Q - You have a group today called CTA (California Transit Authority).

A - Right.

Q - This group performs where?

A - All over.

Q - All over the country?

A - Yeah. All over the country and we've done some international. We want to do some more. A great band. The band plays Chicago better than anybody. That's really the truth. We don't have to have tracks. It's all natural. All the backgrounds are real. All the lead vocals are real. The brass is real. So many young bands these days are using tracks. You probably already know that. I'm not telling you anything you don't already know.

Q - I've been told that many of today's top singers can't sing, so the use elaborate computer systems in their live shows to help them out. That's why ticket prices are so high.

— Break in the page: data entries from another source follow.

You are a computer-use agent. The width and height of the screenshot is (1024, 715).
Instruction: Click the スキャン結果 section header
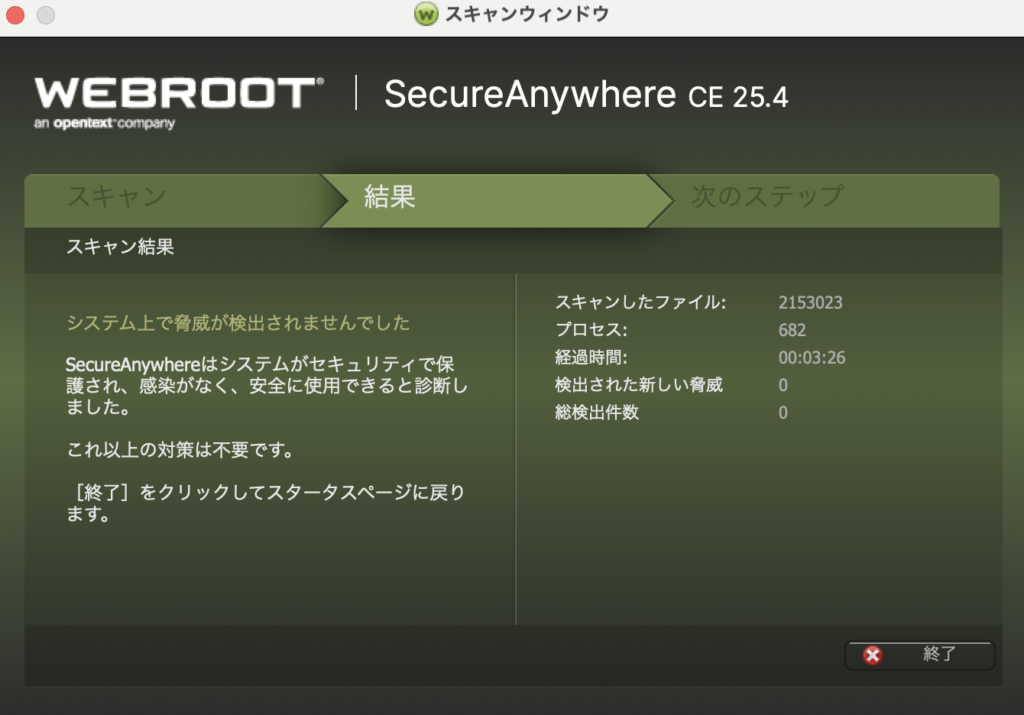point(120,247)
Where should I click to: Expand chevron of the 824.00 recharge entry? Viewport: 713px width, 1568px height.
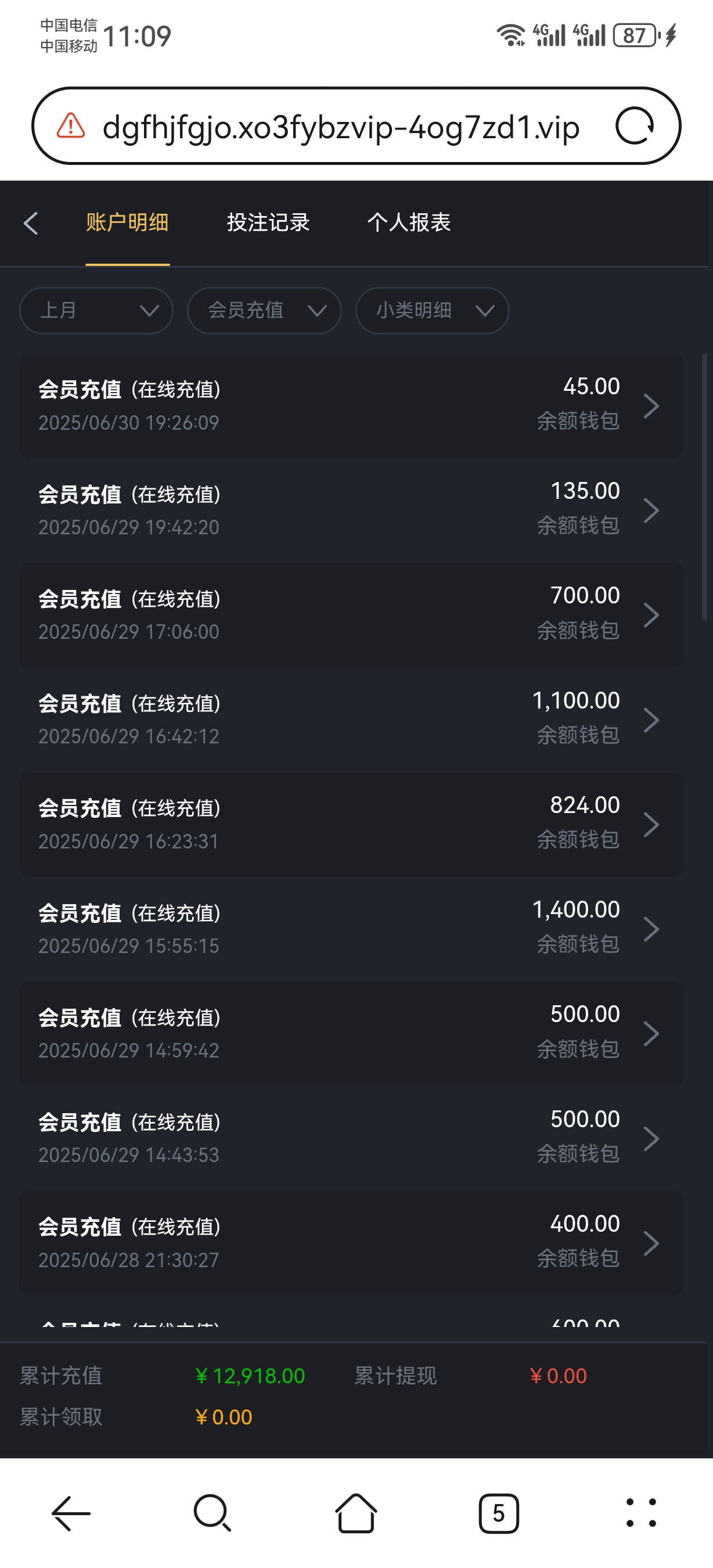651,825
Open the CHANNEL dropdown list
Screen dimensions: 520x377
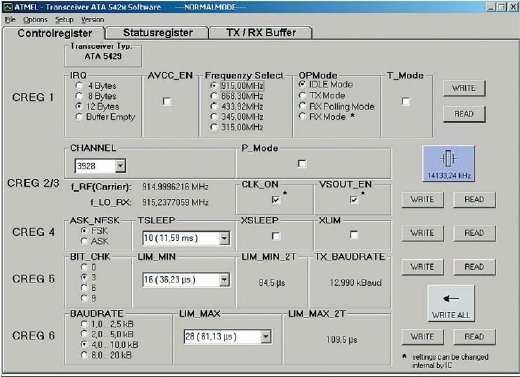click(x=120, y=166)
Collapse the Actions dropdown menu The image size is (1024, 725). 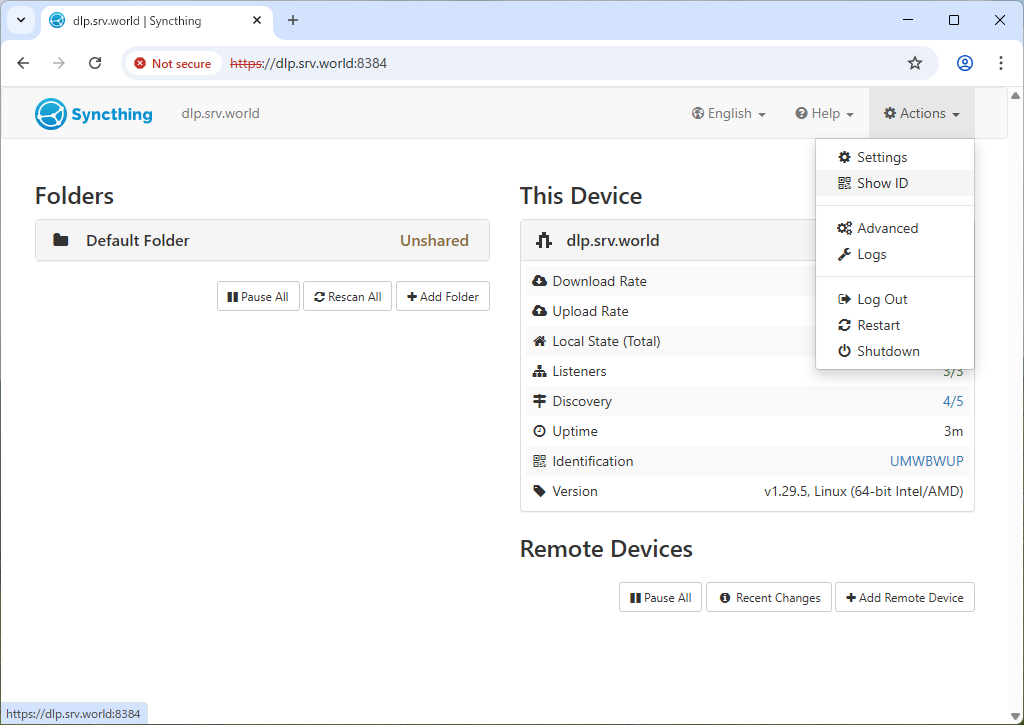click(x=921, y=114)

A - I think ticket prices are high because (of) the greed. (laughs) There's always an excuse. You can understand it a little bit. Some people still want to keep doing it, but they've lost some range. It's a really natural thing with singers, as it is with any of us, to lose a little bit off your top end. Sometimes it's a lot as far as singers. It's very difficult. So, I have a lot of compassion for singers, the older, legacy singers. They can lower keys, but sometimes when you lower the key it really changes anyway. I kind of compare what's going on in music and the legacy era to the sterioid era in baseball. If you're sharing the bill with a band that's using tracks and they sound phenomenal and they sound incredible, well, guess what? It's really not them. It's only partially them. And the band that's with them that's not using tracks sounds pale in comparison. It's really created a weird dynamic in the business in my opinion, but I'm old school. What can I say? I'm very old school.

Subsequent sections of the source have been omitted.